(SUPPLIED MATERIAL)

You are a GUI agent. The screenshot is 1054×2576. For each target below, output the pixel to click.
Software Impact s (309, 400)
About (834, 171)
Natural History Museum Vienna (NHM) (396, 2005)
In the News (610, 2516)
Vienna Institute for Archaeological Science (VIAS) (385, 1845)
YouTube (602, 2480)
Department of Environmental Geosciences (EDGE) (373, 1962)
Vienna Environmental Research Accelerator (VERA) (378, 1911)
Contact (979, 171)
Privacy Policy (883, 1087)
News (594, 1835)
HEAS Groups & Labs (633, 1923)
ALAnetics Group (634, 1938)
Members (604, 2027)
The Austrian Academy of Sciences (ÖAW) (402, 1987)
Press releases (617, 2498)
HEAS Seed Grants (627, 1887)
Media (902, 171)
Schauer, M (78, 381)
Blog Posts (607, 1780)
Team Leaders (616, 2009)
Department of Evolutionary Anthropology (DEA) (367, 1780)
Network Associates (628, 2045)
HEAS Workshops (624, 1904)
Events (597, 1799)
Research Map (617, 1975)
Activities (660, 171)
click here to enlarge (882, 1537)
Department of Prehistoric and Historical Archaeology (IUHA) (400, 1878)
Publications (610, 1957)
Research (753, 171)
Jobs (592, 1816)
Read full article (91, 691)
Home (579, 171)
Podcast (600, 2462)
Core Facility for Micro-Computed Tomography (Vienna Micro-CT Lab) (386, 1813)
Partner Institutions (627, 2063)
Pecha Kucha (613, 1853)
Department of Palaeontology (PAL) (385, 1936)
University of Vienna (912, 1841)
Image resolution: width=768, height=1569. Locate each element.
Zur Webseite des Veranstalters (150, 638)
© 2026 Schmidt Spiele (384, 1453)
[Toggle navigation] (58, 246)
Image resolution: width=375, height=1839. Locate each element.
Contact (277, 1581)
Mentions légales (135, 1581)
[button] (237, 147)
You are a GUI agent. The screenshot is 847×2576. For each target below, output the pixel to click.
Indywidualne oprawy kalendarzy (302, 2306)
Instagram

(End SUPPLIED MATERIAL)

Retype word for word the lines running from the line containing "HEAS Workshops (624, 1904)" to the end of the listing, and only those.

HEAS Workshops (624, 1904)
Events (597, 1799)
Research Map (617, 1975)
Activities (660, 171)
click here to enlarge (882, 1537)
Department of Prehistoric and Historical Archaeology (IUHA) (400, 1878)
Publications (610, 1957)
Research (753, 171)
Jobs (592, 1816)
Read full article (91, 691)
Home (579, 171)
Podcast (600, 2462)
Core Facility for Micro-Computed Tomography (Vienna Micro-CT Lab) (386, 1813)
Partner Institutions (627, 2063)
Pecha Kucha (613, 1853)
Department of Palaeontology (PAL) (385, 1936)
University of Vienna (912, 1841)
Image resolution: width=768, height=1569. Locate each element.
Zur Webseite des Veranstalters (150, 638)
© 2026 Schmidt Spiele (384, 1453)
[Toggle navigation] (58, 246)
Image resolution: width=375, height=1839. Locate each element.
Contact (277, 1581)
Mentions légales (135, 1581)
[button] (237, 147)
You are a GUI agent. The screenshot is 847×2576. For each target below, output the pixel to click.
Indywidualne oprawy kalendarzy (302, 2306)
Instagram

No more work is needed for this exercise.